◆ **Document extract**:

Start of Block

The way I normally write Go unit tests is to have one (or more) ..._test.go files, in the same package as the code being tested, with one Test... function for each broad set of tests to be done.

package util

import "testing

func TestGenerateUniqueID(t *testing.T) {
   var uuid1, uuid2 string
   uuid1, err = GenerateUniqueID("test")
   if err != nil {
     t.Errorf("Expected no error, got %s", err) // Maybe Fatalf?
   }
   if uuid1 == "" {
     t.Errorf("Expected non-empty string, got empty string (uuid1)")
   }
   uuid2, err = GenerateUniqueID("test")
   if err != nil {
     t.Errorf("Expected no error, got %s", err) // Maybe Fatalf?
   }
   if uuid2 == "" {
     t.Errorf("Expected non-empty string, got empty string (uuid2)")

End of Block

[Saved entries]
Start of Block

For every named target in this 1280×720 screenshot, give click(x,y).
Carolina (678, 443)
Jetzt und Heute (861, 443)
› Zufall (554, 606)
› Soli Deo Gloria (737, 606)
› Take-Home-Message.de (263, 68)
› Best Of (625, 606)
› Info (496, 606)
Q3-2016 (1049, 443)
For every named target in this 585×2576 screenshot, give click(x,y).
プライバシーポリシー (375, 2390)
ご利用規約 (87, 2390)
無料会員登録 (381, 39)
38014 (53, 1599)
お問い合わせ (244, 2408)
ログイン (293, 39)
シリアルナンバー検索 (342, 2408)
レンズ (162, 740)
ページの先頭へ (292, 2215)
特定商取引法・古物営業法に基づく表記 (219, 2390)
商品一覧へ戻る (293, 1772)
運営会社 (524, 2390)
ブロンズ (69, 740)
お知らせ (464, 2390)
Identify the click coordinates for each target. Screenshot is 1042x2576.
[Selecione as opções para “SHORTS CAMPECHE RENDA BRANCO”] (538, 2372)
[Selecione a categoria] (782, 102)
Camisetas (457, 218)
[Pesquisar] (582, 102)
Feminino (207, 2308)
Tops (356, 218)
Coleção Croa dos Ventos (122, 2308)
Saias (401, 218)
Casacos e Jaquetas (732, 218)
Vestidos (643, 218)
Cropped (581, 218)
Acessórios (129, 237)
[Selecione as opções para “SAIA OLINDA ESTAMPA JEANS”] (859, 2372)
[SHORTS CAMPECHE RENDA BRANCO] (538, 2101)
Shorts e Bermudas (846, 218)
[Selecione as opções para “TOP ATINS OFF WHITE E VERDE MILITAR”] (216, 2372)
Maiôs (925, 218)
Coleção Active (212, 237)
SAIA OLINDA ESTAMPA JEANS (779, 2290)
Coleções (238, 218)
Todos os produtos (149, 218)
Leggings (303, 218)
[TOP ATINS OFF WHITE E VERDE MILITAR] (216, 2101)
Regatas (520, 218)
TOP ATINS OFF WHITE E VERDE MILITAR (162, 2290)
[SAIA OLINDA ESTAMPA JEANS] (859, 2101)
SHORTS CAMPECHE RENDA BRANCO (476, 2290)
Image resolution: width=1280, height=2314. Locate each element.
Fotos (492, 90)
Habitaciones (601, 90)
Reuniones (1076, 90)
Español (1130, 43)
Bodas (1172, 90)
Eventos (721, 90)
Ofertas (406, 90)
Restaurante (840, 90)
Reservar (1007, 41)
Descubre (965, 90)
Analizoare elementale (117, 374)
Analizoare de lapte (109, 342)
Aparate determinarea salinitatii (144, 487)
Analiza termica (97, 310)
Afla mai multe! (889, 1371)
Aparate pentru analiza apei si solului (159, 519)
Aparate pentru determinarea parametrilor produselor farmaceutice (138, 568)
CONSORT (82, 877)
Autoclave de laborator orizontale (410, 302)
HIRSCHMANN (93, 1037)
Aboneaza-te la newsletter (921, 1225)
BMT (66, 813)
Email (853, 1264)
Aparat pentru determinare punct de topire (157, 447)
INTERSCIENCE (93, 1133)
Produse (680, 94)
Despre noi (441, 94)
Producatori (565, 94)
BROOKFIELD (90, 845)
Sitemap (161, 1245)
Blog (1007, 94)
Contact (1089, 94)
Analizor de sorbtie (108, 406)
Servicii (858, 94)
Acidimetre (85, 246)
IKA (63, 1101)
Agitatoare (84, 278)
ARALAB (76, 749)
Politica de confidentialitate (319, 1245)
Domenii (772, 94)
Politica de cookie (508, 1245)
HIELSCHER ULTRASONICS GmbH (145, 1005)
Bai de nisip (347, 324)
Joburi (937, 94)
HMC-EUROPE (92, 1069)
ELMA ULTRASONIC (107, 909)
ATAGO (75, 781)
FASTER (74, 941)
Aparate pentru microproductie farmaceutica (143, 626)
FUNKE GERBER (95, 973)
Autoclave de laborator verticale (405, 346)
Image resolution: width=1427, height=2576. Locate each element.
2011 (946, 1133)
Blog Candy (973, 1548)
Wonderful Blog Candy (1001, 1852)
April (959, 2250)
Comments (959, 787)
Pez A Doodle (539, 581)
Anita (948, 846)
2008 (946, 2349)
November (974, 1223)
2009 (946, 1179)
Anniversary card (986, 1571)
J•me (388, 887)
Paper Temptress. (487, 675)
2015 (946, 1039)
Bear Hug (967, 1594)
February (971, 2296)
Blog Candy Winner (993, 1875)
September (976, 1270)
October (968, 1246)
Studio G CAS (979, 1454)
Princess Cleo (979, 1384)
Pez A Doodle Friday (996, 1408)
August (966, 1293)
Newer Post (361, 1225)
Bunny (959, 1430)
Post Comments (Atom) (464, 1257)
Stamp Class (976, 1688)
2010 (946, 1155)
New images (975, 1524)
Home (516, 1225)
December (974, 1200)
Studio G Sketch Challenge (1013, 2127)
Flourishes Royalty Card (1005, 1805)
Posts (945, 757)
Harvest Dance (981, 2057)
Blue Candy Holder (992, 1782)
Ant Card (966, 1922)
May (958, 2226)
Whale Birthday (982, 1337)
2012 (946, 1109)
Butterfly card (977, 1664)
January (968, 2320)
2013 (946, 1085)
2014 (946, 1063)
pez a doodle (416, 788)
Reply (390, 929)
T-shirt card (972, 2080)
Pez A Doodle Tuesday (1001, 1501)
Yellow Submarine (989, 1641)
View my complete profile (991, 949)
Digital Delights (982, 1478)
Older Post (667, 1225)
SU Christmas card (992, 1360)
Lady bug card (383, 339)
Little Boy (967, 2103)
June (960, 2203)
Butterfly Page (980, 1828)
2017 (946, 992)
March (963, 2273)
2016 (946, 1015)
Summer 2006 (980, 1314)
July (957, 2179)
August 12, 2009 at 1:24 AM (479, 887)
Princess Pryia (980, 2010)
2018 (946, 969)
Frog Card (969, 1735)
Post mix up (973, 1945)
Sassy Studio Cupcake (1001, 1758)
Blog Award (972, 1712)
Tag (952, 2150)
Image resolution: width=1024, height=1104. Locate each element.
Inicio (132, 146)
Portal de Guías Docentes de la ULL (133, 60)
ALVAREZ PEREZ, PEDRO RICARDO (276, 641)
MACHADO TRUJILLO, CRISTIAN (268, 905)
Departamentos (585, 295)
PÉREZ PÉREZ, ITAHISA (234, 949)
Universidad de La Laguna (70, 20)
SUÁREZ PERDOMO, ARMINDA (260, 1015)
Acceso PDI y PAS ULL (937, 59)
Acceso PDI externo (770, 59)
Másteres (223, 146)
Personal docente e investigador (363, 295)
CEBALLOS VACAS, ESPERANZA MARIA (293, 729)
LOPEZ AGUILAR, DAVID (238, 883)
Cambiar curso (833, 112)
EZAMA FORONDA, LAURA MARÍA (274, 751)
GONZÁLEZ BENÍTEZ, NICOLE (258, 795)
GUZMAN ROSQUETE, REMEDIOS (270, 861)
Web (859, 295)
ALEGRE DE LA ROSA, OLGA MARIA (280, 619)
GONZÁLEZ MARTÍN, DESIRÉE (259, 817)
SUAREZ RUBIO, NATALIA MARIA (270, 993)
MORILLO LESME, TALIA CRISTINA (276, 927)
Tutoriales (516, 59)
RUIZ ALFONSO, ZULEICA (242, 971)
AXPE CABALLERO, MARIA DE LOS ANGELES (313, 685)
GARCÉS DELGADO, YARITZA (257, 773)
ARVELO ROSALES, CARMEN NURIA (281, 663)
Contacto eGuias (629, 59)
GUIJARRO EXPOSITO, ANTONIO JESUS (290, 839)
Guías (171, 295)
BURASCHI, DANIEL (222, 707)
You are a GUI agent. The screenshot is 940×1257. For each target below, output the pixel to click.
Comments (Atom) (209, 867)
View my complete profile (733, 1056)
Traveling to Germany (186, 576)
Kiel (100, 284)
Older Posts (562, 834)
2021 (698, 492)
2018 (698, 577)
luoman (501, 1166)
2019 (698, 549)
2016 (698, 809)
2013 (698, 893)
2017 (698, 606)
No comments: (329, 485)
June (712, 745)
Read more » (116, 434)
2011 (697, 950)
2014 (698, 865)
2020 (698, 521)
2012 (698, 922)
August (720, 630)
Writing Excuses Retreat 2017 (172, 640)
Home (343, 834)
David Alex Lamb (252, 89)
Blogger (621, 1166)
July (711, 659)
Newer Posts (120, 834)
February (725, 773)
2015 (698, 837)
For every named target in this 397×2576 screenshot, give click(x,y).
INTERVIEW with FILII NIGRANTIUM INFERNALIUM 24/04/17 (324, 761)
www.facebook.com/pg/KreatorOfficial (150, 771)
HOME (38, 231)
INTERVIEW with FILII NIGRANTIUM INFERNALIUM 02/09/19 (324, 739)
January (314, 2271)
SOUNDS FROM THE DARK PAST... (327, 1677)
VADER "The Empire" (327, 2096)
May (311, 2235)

End of Block

◆ **Required actions**:
- 1) For each statement about the Go testing excerpt, answer yes or no and quote the words that decide it: (a) The test files go in the same package as the code under test. (b) The writer uses a single Test... function for all the tests in a file. (c) The variables uuid1 and uuid2 are declared as strings.
- 2) Reproduce the part of the Go testing excerpt that begins at "The way I normally" and stops after "to be done.".

◆ **Answers to each task**:
- 1)
(a) Yes: "in the same package as the code being tested"
(b) No: "with one Test... function for each broad set of tests to be done"
(c) Yes: "var uuid1, uuid2 string"

- 2)
The way I normally write Go unit tests is to have one (or more) ..._test.go files, in the same package as the code being tested, with one Test... function for each broad set of tests to be done.